従って、中央銀行としては引き締め効果を相殺するために、利下げをする必要性が高まることになります。こうした状況下で6月17日・18日にFOMCを控えています。注目は景気の下振れと物価の上振れの評価のバランスです。

景気の下振れには利下げが必要です。一方、物価の上振れを警戒するなら利下げどころではありません。FRBは今までこの2つを総じて50-50で見てきました。

仮にパウエル議長が記者会見で景気への警戒を強めたり、あるいはインフレへの警戒を和らげる発言をしたりすれば、これは利下げの必要性をこれまでよりも認めたメッセージということになります。

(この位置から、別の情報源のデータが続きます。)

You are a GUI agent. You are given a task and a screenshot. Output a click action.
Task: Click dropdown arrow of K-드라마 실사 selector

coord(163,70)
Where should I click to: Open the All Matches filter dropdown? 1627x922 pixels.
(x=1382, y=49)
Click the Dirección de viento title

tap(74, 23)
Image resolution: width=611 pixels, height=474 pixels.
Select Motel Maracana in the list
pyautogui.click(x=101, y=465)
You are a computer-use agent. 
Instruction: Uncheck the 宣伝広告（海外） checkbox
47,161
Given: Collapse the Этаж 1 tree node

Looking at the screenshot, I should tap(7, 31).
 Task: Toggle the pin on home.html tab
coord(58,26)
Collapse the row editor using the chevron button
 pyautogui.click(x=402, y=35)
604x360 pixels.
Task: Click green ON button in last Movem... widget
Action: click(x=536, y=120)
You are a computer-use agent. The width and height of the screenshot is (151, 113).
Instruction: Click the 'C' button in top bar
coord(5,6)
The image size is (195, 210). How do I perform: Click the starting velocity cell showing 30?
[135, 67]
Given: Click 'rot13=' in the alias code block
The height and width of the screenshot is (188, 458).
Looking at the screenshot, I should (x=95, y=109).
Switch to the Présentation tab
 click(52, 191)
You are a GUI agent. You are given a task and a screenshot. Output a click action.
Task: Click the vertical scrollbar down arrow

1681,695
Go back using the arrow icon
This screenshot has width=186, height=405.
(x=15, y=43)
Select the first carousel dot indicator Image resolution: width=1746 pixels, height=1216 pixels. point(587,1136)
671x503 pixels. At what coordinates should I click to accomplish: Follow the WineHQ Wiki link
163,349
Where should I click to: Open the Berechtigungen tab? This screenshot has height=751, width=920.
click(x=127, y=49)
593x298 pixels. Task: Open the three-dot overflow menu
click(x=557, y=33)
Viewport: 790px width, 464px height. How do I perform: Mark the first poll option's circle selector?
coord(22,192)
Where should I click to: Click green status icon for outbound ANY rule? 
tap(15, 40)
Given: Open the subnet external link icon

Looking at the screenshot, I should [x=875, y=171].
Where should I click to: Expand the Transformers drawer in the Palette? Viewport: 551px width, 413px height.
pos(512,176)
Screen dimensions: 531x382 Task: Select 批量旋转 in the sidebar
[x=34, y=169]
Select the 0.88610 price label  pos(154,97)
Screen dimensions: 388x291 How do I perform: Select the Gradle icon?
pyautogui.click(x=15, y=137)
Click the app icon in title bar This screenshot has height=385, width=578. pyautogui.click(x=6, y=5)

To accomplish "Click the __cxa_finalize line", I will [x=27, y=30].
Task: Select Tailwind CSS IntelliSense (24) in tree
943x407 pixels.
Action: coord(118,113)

現状、マーケットは7月の利下げをあまり織り込んでいません。しかしFOMCの動向次第では7月の利下げ織り込みが増す可能性があります。2025年についても年内の利下げの織り込みは約2.1回ですが、仮に2.5回などと増える方向に動く場合はドル安に作用すると考えられます。足元では米国株や債券が買われており、この動きはドル安に歯止めをかける材料です。一方、FOMCに関しては、ドル安材料になる可能性があります。